IT’S hard to imagine now but it wasn’t always computer games, DVDs and television around the clock. Yes, there will be many young people out there who will think I’m talking about a time before the dawn of pre-history. And to some extent they would be right.

But those of us of a certain age will certainly be able to recall an all-too-brief period after the Second World War when the only limit to a child’s play was the extent of youthful thought processes.

As we know only too well, it is the electronic pulse of the computer screen that now dictates the rhythm of recreation. But in the days when children were allowed a mere hour of TV entertainment, the onus was very much on the resourceful youngster to make the most of his or her spare time.
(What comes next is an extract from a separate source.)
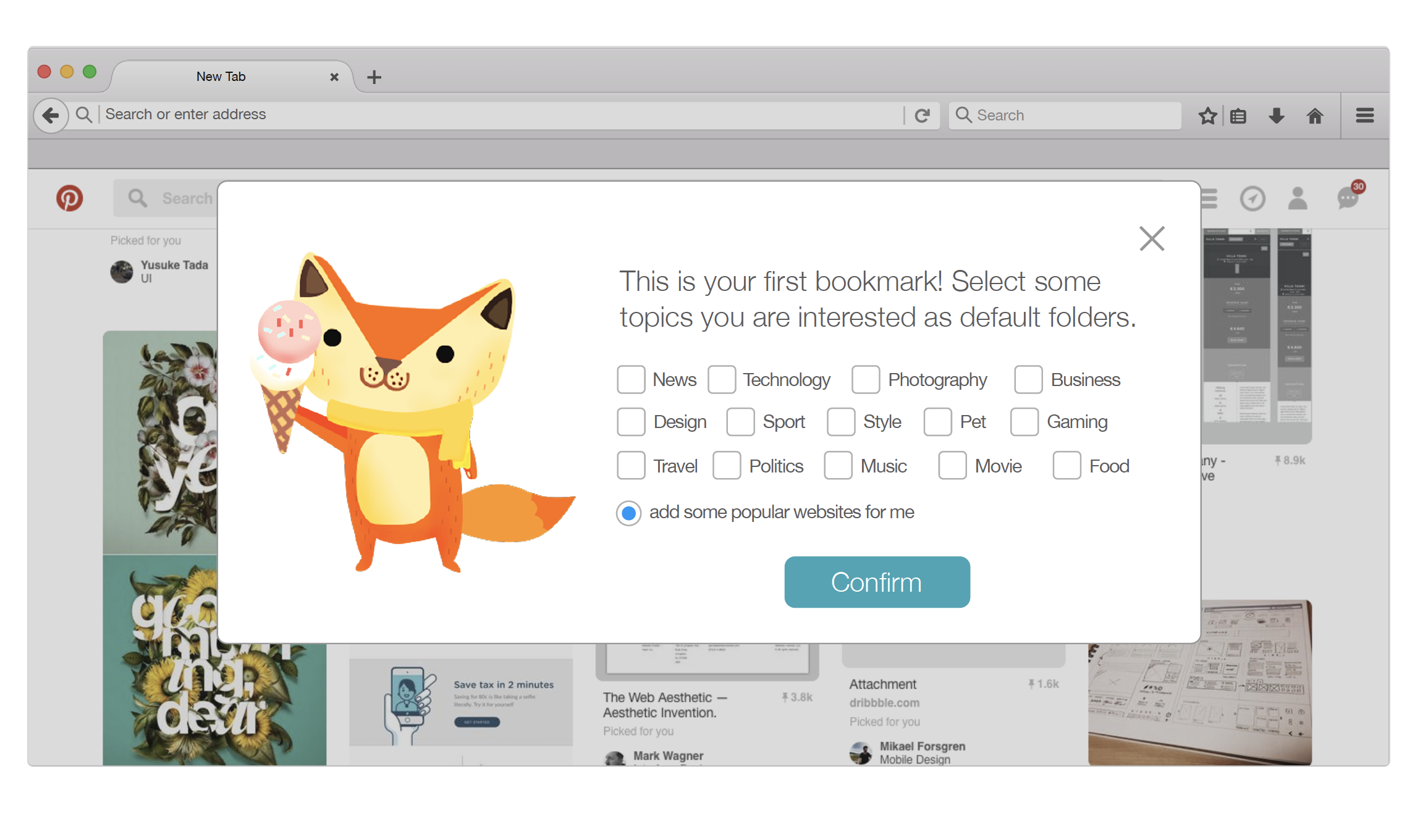Enable the Photography checkbox
Screen dimensions: 1415x840
(x=866, y=379)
I was brought up in a small community and there was no shortage of games to play, even if there was hardly a surplus of companions in a village of two streets. My first excursion into the land of make-believe was probably in the playground of Churchover Parochial School, an unforgiving square of skin-shredding asphalt that could mince your knees with the ease of a cheese-grater.

Here we would play soldiers and nurses or re-enact the air battles of a decade earlier by racing around making engine noises with arms outstretched to mimic wings.
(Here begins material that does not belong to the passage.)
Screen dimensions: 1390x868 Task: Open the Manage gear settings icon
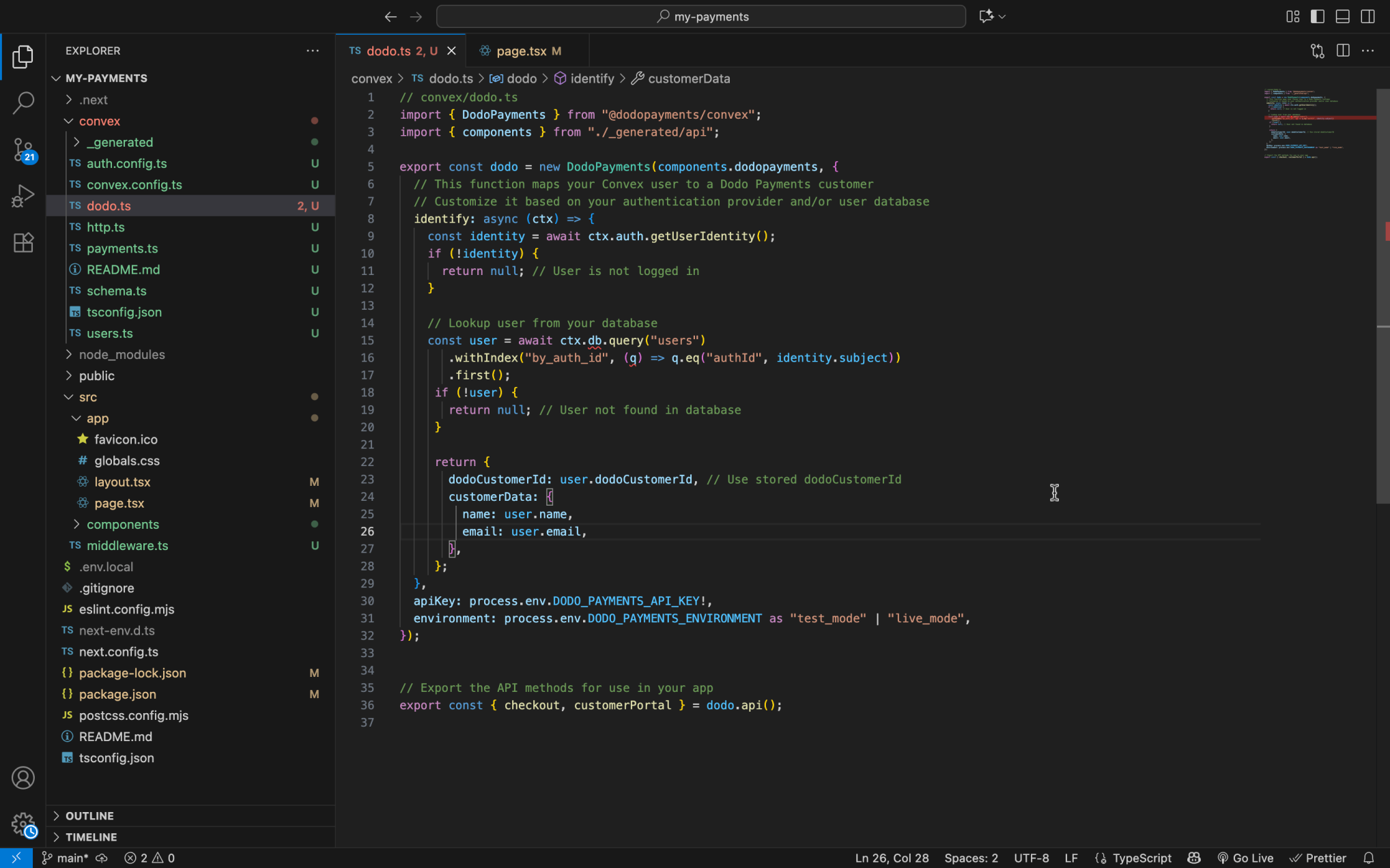(23, 824)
Birthday parties often featured postman’s knock or kiss-chase, two forms of recreation that held little appeal for this particular eight-year-old. There was also hopscotch, marbles and snail races, in which numbers would be inscribed on the molluscs’ shells with poster paint.

In the spring and summer months, most of us congregated around the village green for endless games of kick-can, when only the advancing twilight might call a halt to activities.

In some ways, children were only following the lead set by the adults, who would while away many a leisure hour in pub or village hall, playing whist, bagatelle, dominoes or quoits.

And so the question remains.

Were we any happier back then?

Yes, I think we were. Before the hi-tech age, the sky was the limit… but children are now trapped in a world in which there is little room for improvisation or dreams.